RECORDED DATA:
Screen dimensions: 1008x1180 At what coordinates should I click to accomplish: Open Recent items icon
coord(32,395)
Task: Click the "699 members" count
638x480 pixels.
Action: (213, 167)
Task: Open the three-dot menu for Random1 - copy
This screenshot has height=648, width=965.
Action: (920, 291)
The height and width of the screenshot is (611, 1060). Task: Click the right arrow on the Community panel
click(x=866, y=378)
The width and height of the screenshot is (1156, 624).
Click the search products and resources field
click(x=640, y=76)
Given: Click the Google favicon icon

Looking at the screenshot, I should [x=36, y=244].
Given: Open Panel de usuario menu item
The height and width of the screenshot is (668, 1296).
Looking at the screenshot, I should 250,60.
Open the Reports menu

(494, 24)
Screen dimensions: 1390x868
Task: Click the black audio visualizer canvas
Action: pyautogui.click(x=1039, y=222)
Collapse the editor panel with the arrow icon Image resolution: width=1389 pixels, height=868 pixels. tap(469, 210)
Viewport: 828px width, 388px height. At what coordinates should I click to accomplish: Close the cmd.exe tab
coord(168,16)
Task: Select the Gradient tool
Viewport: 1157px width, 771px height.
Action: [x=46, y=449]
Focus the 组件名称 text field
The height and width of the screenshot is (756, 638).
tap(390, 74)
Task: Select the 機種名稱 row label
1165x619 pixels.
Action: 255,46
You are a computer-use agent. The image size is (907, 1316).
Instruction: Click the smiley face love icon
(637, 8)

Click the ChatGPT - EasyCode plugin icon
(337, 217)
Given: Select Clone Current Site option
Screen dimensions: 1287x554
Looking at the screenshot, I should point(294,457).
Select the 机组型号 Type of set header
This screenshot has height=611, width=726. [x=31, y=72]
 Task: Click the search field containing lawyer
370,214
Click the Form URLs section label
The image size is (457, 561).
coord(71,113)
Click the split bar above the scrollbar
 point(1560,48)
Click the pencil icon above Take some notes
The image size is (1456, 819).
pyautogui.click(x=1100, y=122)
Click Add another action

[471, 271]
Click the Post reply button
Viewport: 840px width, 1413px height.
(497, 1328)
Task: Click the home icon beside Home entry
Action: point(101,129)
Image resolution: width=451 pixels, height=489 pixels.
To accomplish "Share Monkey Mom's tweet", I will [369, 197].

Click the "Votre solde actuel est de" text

REQUEST: Copy all of the records above word for word, keeping every line in its original order.

WRITTEN RESPONSE:
Screen dimensions: 1008x1180 At what coordinates should I click to accomplish: Open Recent items icon
coord(32,395)
Task: Click the "699 members" count
638x480 pixels.
Action: (213, 167)
Task: Open the three-dot menu for Random1 - copy
This screenshot has height=648, width=965.
Action: (920, 291)
The height and width of the screenshot is (611, 1060). Task: Click the right arrow on the Community panel
click(x=866, y=378)
The width and height of the screenshot is (1156, 624).
Click the search products and resources field
click(x=640, y=76)
Given: Click the Google favicon icon

Looking at the screenshot, I should [x=36, y=244].
Given: Open Panel de usuario menu item
The height and width of the screenshot is (668, 1296).
Looking at the screenshot, I should 250,60.
Open the Reports menu

(494, 24)
Screen dimensions: 1390x868
Task: Click the black audio visualizer canvas
Action: pyautogui.click(x=1039, y=222)
Collapse the editor panel with the arrow icon Image resolution: width=1389 pixels, height=868 pixels. tap(469, 210)
Viewport: 828px width, 388px height. At what coordinates should I click to accomplish: Close the cmd.exe tab
coord(168,16)
Task: Select the Gradient tool
Viewport: 1157px width, 771px height.
Action: [x=46, y=449]
Focus the 组件名称 text field
The height and width of the screenshot is (756, 638).
tap(390, 74)
Task: Select the 機種名稱 row label
1165x619 pixels.
Action: 255,46
You are a computer-use agent. The image size is (907, 1316).
Instruction: Click the smiley face love icon
(637, 8)

Click the ChatGPT - EasyCode plugin icon
(337, 217)
Given: Select Clone Current Site option
Screen dimensions: 1287x554
Looking at the screenshot, I should point(294,457).
Select the 机组型号 Type of set header
This screenshot has height=611, width=726. [x=31, y=72]
 Task: Click the search field containing lawyer
370,214
Click the Form URLs section label
The image size is (457, 561).
coord(71,113)
Click the split bar above the scrollbar
 point(1560,48)
Click the pencil icon above Take some notes
The image size is (1456, 819).
pyautogui.click(x=1100, y=122)
Click Add another action

[471, 271]
Click the Post reply button
Viewport: 840px width, 1413px height.
(497, 1328)
Task: Click the home icon beside Home entry
Action: point(101,129)
Image resolution: width=451 pixels, height=489 pixels.
To accomplish "Share Monkey Mom's tweet", I will [369, 197].

Click the "Votre solde actuel est de" text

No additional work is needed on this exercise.